------ Data excerpts
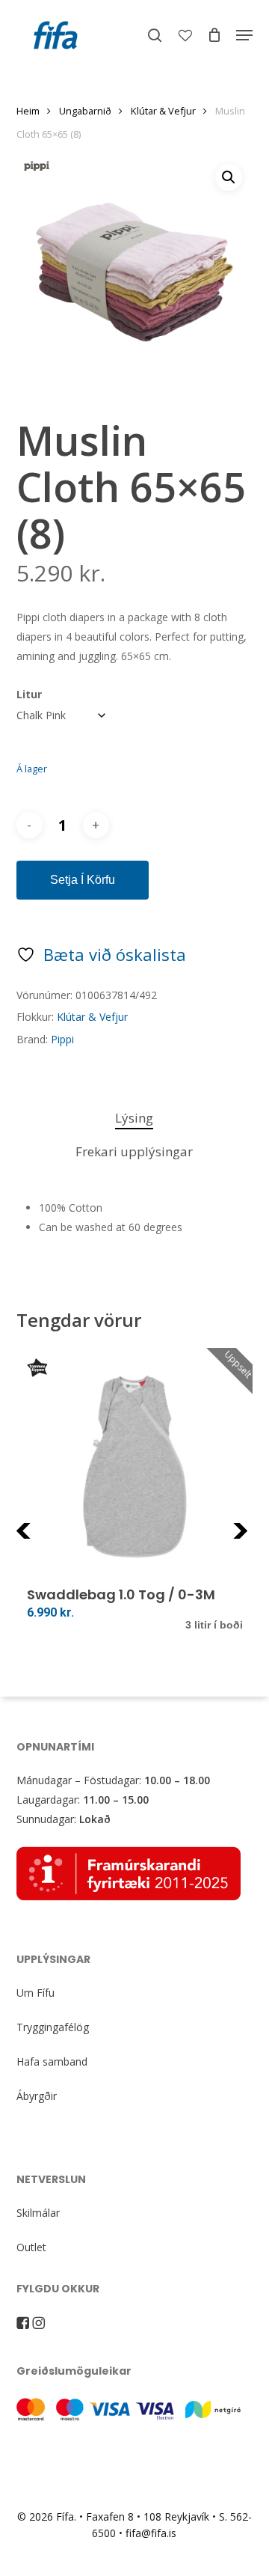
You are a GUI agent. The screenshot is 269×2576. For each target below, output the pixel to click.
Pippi (62, 1039)
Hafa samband (51, 2061)
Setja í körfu (82, 879)
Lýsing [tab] (134, 1117)
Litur (29, 694)
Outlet (31, 2247)
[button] (244, 35)
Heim (28, 110)
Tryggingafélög (52, 2027)
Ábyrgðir (36, 2096)
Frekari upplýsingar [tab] (134, 1151)
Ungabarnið (85, 110)
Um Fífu (35, 1993)
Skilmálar (38, 2213)
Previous (53, 1539)
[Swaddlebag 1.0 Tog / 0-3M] (135, 1466)
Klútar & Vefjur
------------
Each line above is to be repeated exactly as written; no picture is carried over.

You are a GUI agent. The screenshot is 269×2576. For each target below, output the pixel to click.
Pippi (62, 1039)
Hafa samband (51, 2061)
Setja í körfu (82, 879)
Lýsing [tab] (134, 1117)
Litur (29, 694)
Outlet (31, 2247)
[button] (244, 35)
Heim (28, 110)
Tryggingafélög (52, 2027)
Ábyrgðir (36, 2096)
Frekari upplýsingar [tab] (134, 1151)
Ungabarnið (85, 110)
Um Fífu (35, 1993)
Skilmálar (38, 2213)
Previous (53, 1539)
[Swaddlebag 1.0 Tog / 0-3M] (135, 1466)
Klútar & Vefjur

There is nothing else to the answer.